Wednesday, January 22, 2020

Hywel Dda :: Essays Papers

Hywel Dda King of Wales Davies 1990; Walker 1990 By 950 A.D., Dinefwr was the principal court from which Hywel Dda, "The Good," (depicted in a 13th-century manuscript at right), ruled a large part of Wales including the southwest area known as Deheubarth. His great achievement was to create the country's first uniform legal system. Hywel shared with his brothers lands in Ceredigon and Ystrad Tywi after the death of their father, Cadell, about 909. He united their inheritance in 920, and acquired Gwynedd after the death of Idwal Foel in 942. He married Elen, daughter of Llywarch of Dyfed, and on Llywarch's death in 904 he took over the southern kingdom. In the perspective of the Dark Ages he was a powerful prince, and it may be that later generations borrowed his personal authority to buttress their own power. Like his grandfather, Rhodri the Great, Hywel was given an epithet by a later generation.
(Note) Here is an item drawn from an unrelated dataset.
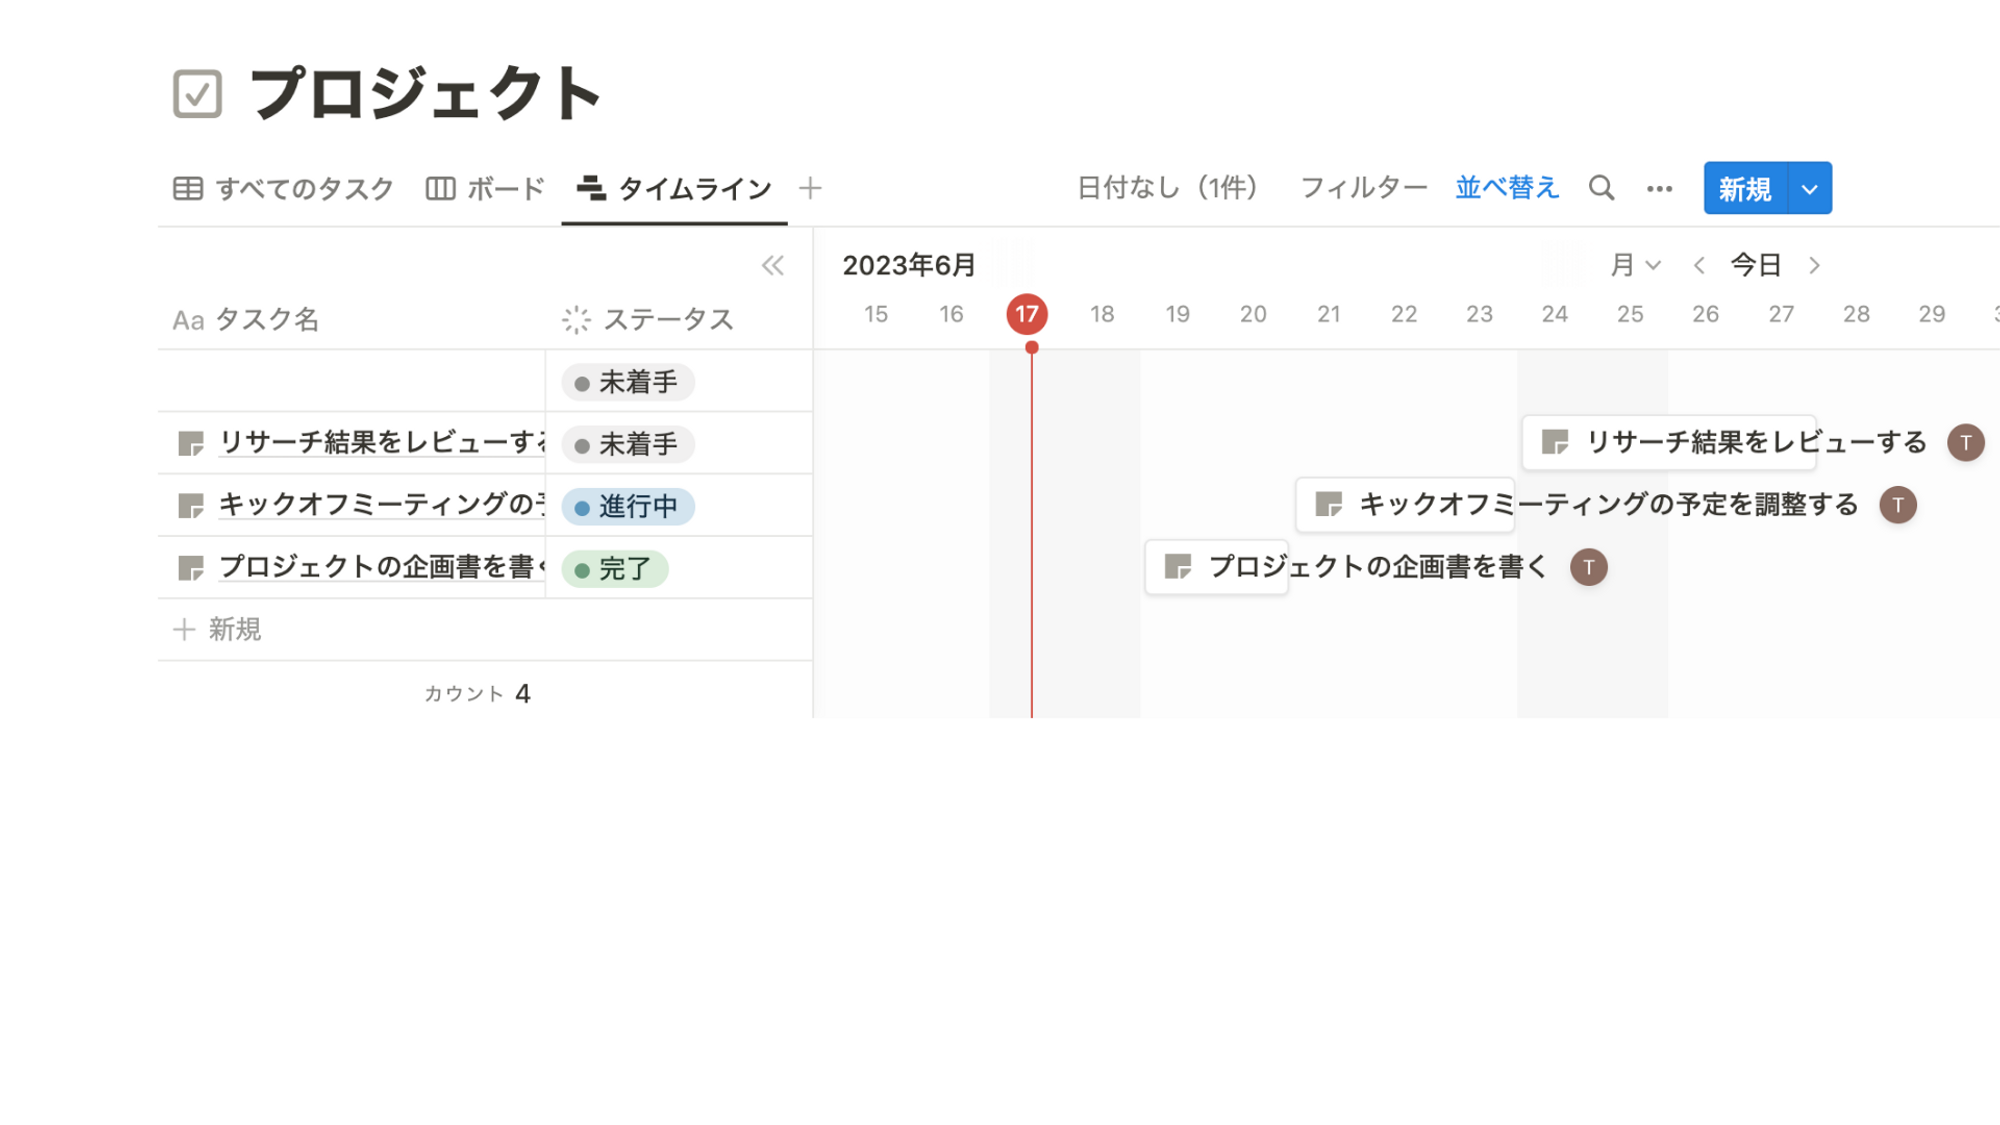Go to next period with right chevron
The width and height of the screenshot is (2000, 1125).
1814,265
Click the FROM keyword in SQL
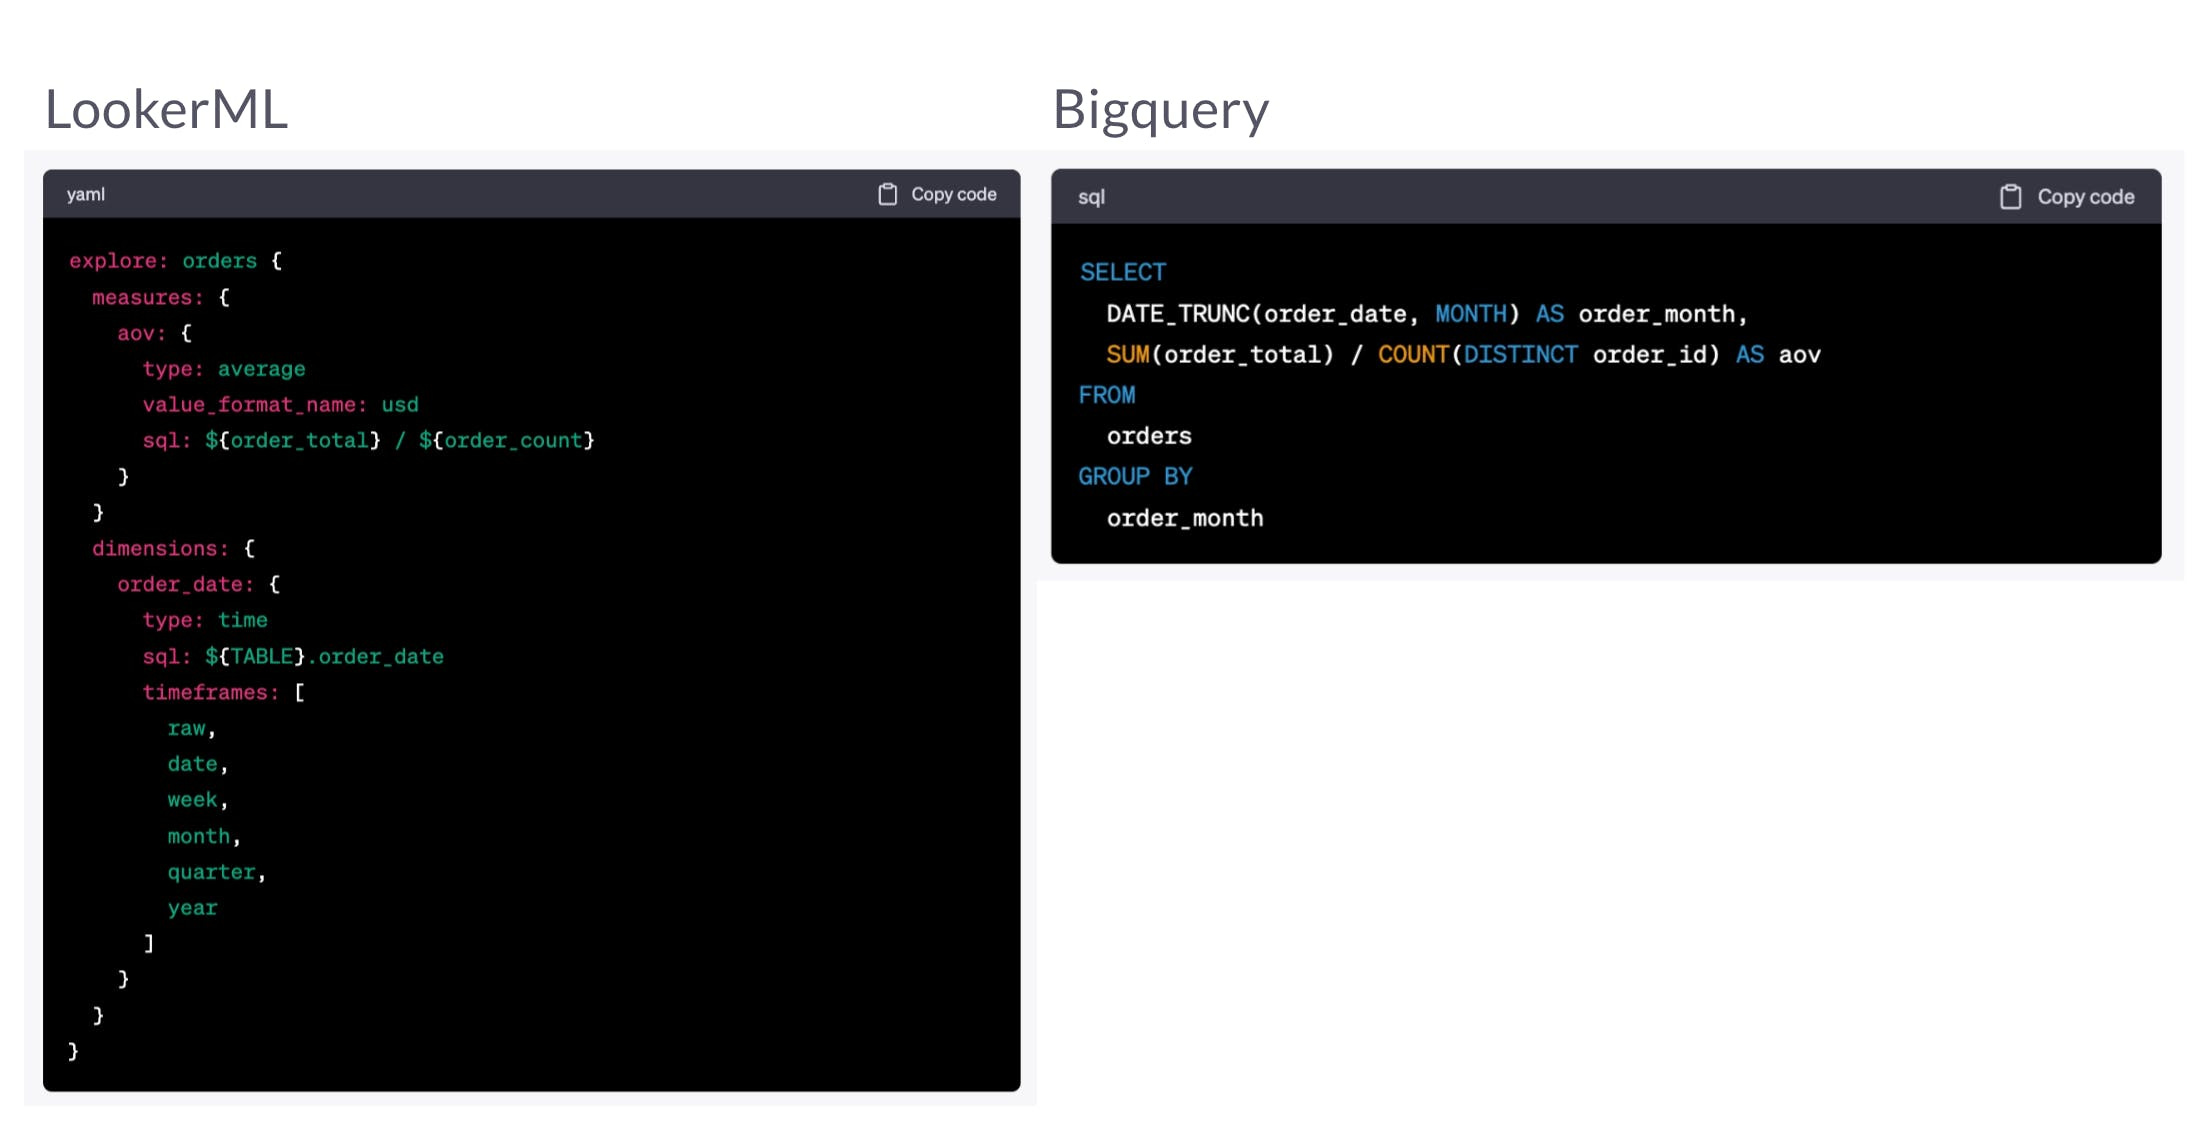 pos(1106,395)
He became known as Hywel Dda (Hywel the Good), although it would be wrong to consider that goodness to be innocent and unblemished. In the age of Hywel, the essential attribute of a state builder was ruthlessness, an attribute which Hywel possessed, if it is true that it was he who ordered the killing of Llywarch of Dyfed, as some have claimed. Although contemporary evidence is lacking, there is no reason to reject the tradition that Hywel was responsible for some of the consolidation of the Laws of Wales. Among Hywel's contemporaries there were rulers who won fame as law-givers. The law was Hywel's law, cyfraith Hywel; his name gave to the law an authority comparable with that given to the laws of Mercia by King Offa or the laws of Wessex (and a larger area of England) by King Alfred. He almost certainly knew of them; he was a regular visitor to the English court and in 928, when in the flower of his manhood, he went on pilgrimage to Rome. In later centuries it was claimed that he took copies of his laws to Rome, where they were blessed by the Pope. Tradition also provided details of the circumstances under which the laws were compiled and promulgated. It was probably the need to give cohesion to his different territories that prompted Hywel to codify the law. He was also successful in defending his territories, for there is no record that they were ravaged by the Vikings during his reign.